The Aug. 5 downgrade followed the biggest weekly sell-off in U.S. stocks in 32 months, with the S&P 500 Index slumping 7.2 percent to its lowest level since November. S&P’s managing director of sovereign ratings, David Beers, said he doesn’t expect markets to react significantly when they open tomorrow.

“Based on historical experience, we wouldn’t expect that much financial impact,” Beers said today on the “Fox News Sunday” program. “The markets are reacting to a lot of factors, not just what S&P said on Friday.”

Greenspan said U.S. government bonds are safe investments. “Very much so,” he said. At the same time the S&P downgrade, which stemmed from the political clash over the debt limit, “hit a nerve that there’s something basically bad going on,” Greenspan said.

Investors seeking a haven amid concerns the global economic rebound is fading have bought Treasuries in recent weeks, even after S&P warned it might lower the U.S. rating. Yields on benchmark 10-year notes closed at 2.56 percent Aug. 5, before S&P announced its decision, down from 3.12 percent a month ago.

Greenspan predicted the economic slowdown would stop short of becoming a new recession. “I don’t see a double dip but I do see it slowing down,” Greenspan said.

The U.S. Treasury Department says S&P made a $2 trillion mistake in its calculations. The department said in a statement that “there is no justifiable rationale” for the move.

S&P isn’t ruling out the possibility of a second downgrade. The company has a “negative outlook” on the U.S., signifying a one-in-three chance of a cut in the next six to 24 months, John Chambers, chairman of S&P’s sovereign debt committee, said on ABC’s “This Week.”

“If the fiscal position of the United States deteriorates further, or if the political gridlock becomes more entrenched, then that could lead to a downgrade,” Chambers said.

Two other ratings companies, Moody’s Investors Service and Fitch Ratings, affirmed their AAA credit ratings for the U.S. on Aug. 2, the day Obama signed a bill that ended the debt-ceiling impasse. Moody’s and Fitch both said downgrades were possible if lawmakers fail to enact debt reduction measures and the economy weakens.

Austan Goolsbee, who stepped down last week as chairman of President Barack Obama’s Council of Economic Advisers, said on NBC’s “Meet the Press” that the conflict over the federal deficit was threatening to divert attention from sagging economic growth.

“There is a danger that if we just keep saying the number one thing we have to talk about is all about the short run deficit, we are losing sight of the fact that we’ve got to reignite the engine of job growth,” said Goolsbee, who is returning to his teaching position at the University of Chicago.
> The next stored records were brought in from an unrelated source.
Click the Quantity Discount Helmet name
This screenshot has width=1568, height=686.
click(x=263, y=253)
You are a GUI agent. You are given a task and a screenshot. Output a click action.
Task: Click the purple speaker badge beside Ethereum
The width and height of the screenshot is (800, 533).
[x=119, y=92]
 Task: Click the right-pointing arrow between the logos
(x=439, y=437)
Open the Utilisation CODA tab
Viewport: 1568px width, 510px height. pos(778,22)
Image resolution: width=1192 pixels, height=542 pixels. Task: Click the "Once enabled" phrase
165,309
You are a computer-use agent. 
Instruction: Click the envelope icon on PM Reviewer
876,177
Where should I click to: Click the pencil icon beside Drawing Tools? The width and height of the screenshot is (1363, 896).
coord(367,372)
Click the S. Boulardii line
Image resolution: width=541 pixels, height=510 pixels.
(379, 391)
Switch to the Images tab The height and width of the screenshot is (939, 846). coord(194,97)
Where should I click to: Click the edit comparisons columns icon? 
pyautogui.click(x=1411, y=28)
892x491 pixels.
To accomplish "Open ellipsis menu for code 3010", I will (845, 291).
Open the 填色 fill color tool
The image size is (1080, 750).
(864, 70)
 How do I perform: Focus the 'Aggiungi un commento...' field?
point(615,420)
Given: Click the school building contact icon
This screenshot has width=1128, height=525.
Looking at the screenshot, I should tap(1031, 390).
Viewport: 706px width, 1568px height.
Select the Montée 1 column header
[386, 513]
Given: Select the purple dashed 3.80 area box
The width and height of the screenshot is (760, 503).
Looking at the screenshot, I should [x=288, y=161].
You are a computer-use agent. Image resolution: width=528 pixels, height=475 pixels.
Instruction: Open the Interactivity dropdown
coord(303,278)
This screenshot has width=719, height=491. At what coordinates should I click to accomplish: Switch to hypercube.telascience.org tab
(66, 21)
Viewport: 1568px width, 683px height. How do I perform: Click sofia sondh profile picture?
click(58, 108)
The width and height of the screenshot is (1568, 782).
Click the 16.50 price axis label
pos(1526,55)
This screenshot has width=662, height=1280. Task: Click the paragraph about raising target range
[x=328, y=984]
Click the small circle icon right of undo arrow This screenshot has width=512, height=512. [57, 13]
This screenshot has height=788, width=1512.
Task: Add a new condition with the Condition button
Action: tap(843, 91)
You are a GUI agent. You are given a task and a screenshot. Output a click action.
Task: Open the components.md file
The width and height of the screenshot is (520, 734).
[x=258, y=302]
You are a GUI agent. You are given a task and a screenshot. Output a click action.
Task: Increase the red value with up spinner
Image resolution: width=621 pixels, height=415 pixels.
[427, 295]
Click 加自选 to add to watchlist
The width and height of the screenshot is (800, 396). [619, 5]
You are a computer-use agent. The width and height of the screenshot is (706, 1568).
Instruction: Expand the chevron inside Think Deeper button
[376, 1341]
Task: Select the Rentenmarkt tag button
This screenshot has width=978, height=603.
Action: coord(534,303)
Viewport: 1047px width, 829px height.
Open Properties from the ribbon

Lawrence Summers, former top economic adviser to President Obama, called S&P’s downgrade from AAA to AA+ “outrageous” on CNN’s “state of the Union” and said that American families “are going to be the losers” because House Republicans “played chicken with America’s creditworthiness.”

Democratic and Republican lawmakers traded blame for both the debt and the downgrade.

Democratic Sen. John Kerry of Massachusetts said blame lay with the tea party movement and the House Republicans who he said were willing to let the nation default rather than consider a budget compromise.

“This is the tea party downgrade because a minority of people in the House of Representatives countered even the will of many Republicans in the United States Senate,” Kerry said.

U.S. Sen. Lindsey Graham, a South Carolina Republican, said Congress and the president would have avoided losing the AAA credit rating had they listened to tea party Republicans and passed $4 trillion in spending cuts.

“The tea party hasn’t destroyed Washington,” Graham said on CBS’s “Face the Nation” program. “Washington was destroyed before the tea party got there.”

Republican Sen. John McCain of Arizona, who lost the 2008 presidential election to Democrat Barack Obama, said the president had failed to offer a plan to lead the country out of unsustainable budget deficits and debt.

“Don’t shoot the messenger,” McCain said. “Is there anybody that believes that S&P is wrong in their assessment of the fiscal situation of this country?”